Your objective → In the entries that follow, find the line containing "This screenshot has height=746, width=1024." and the line containing "Given: Click the", then copy exactly everything from the first through the second except the pictures.

Records for this task →
------------------------------------------------
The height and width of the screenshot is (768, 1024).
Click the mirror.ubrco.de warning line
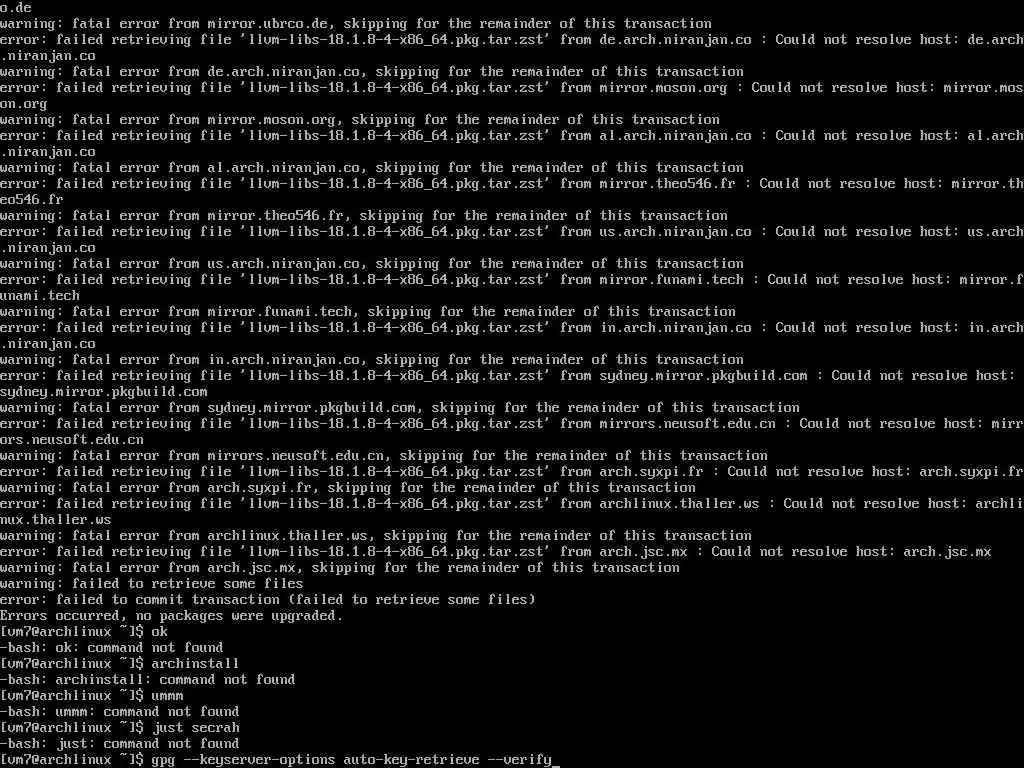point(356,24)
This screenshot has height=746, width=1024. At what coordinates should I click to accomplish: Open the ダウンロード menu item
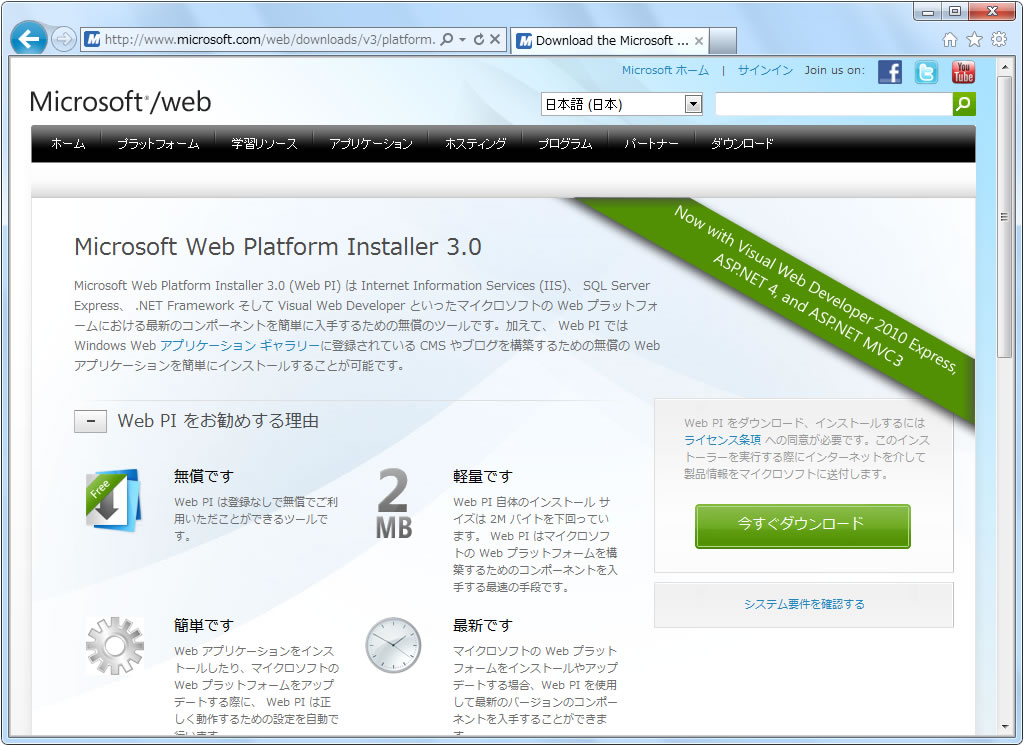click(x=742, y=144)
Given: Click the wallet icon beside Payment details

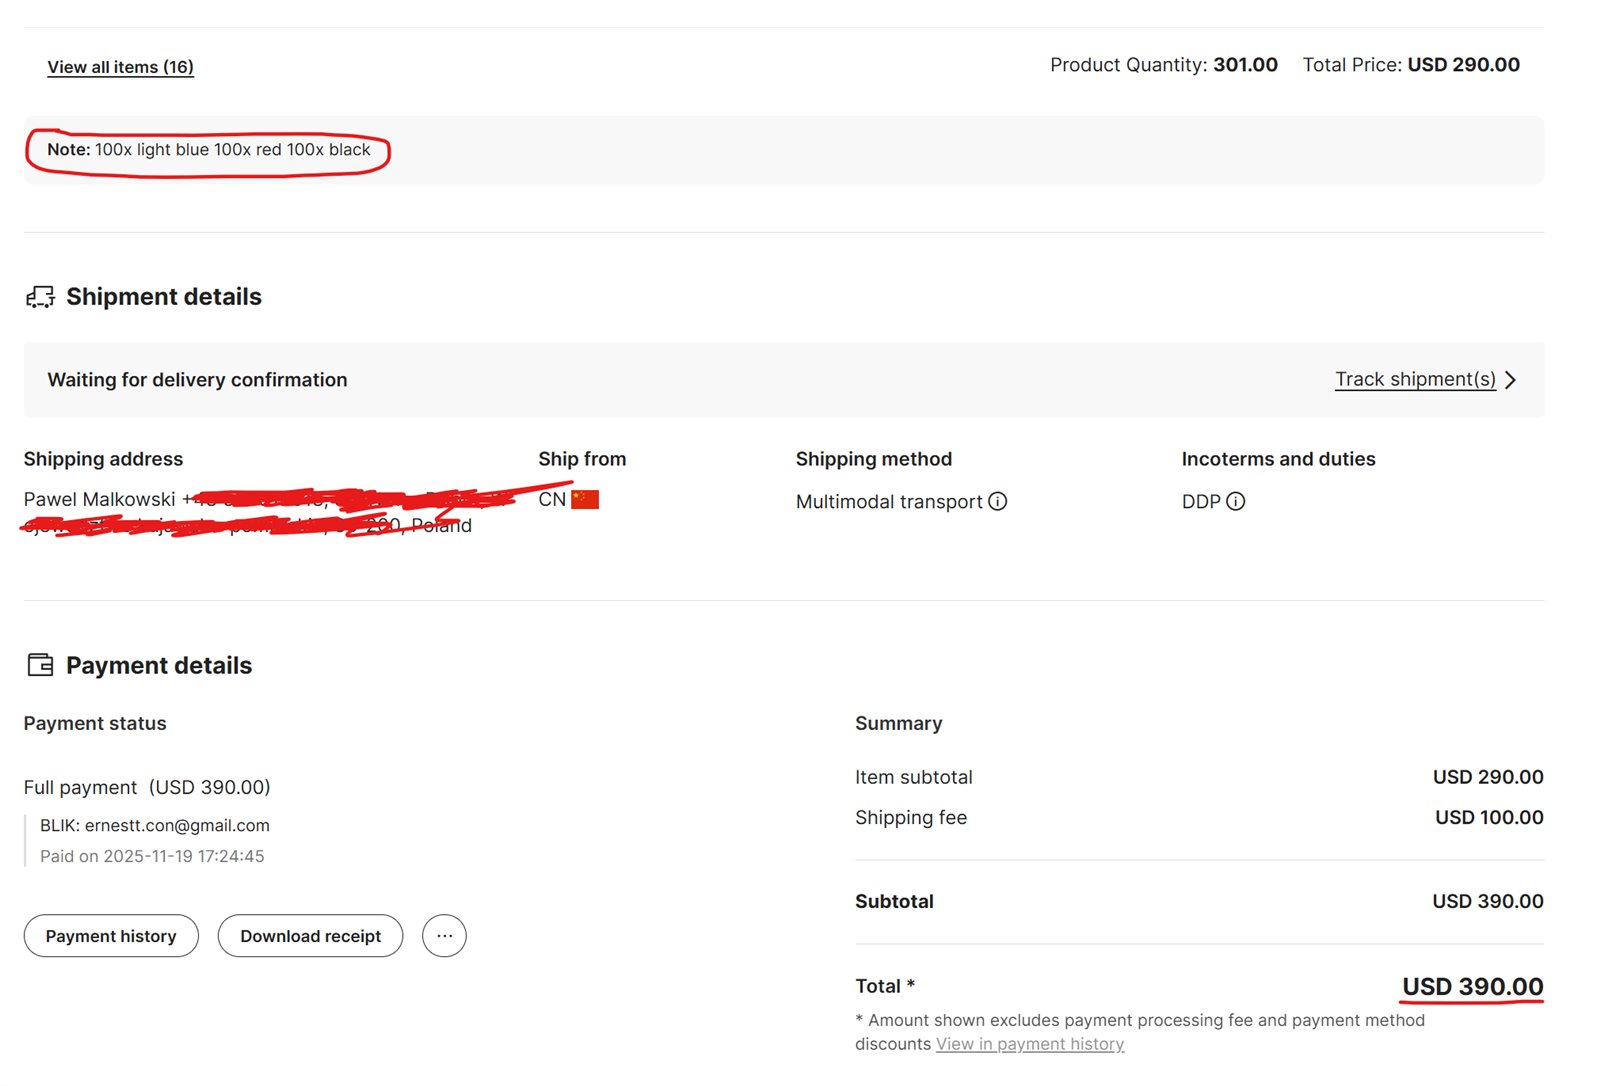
------------------------------------------------
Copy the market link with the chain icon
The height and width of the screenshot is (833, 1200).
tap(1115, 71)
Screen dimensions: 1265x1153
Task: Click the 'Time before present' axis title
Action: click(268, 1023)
------------------------------------------------
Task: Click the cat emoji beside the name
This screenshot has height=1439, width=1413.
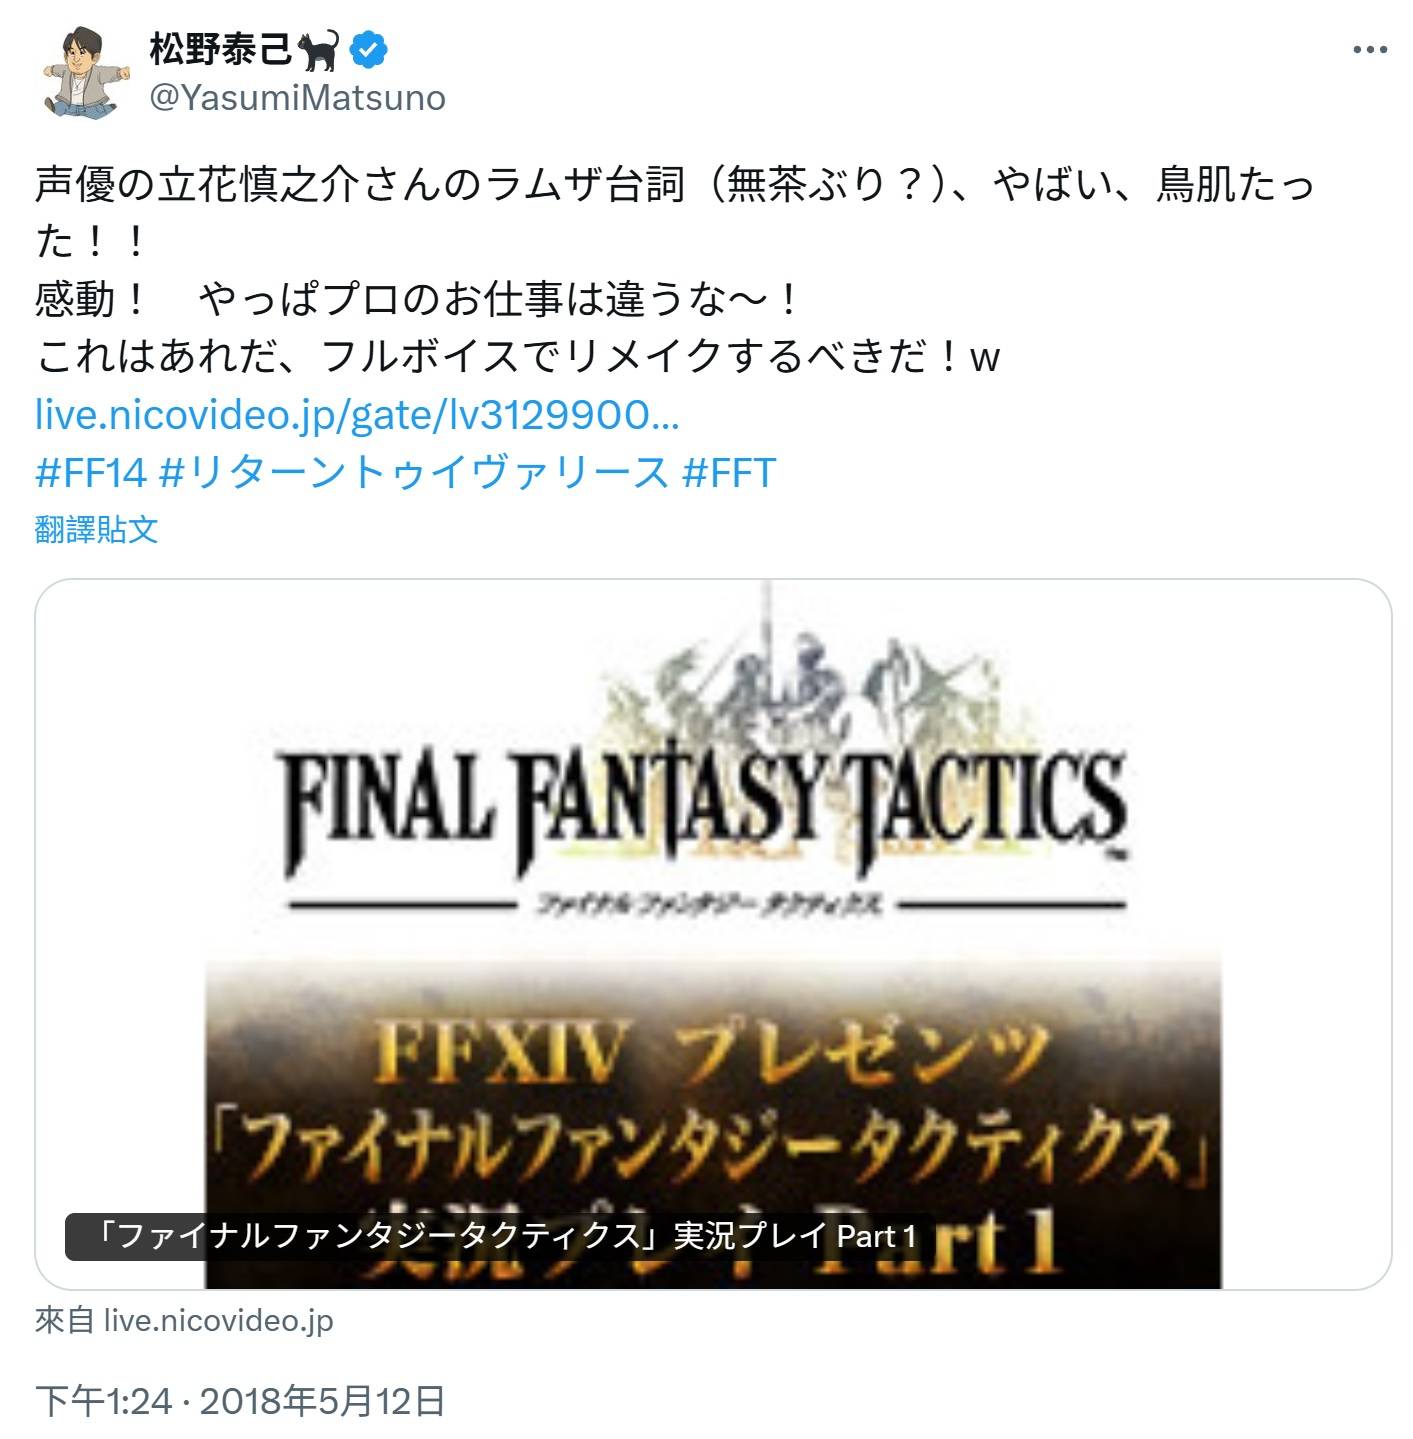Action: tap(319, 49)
------------------------------------------------
Response →
This screenshot has height=746, width=1024. At what coordinates should I click to accomplish: Open the ダウンロード menu item
click(x=742, y=144)
Given: Click the wallet icon beside Payment details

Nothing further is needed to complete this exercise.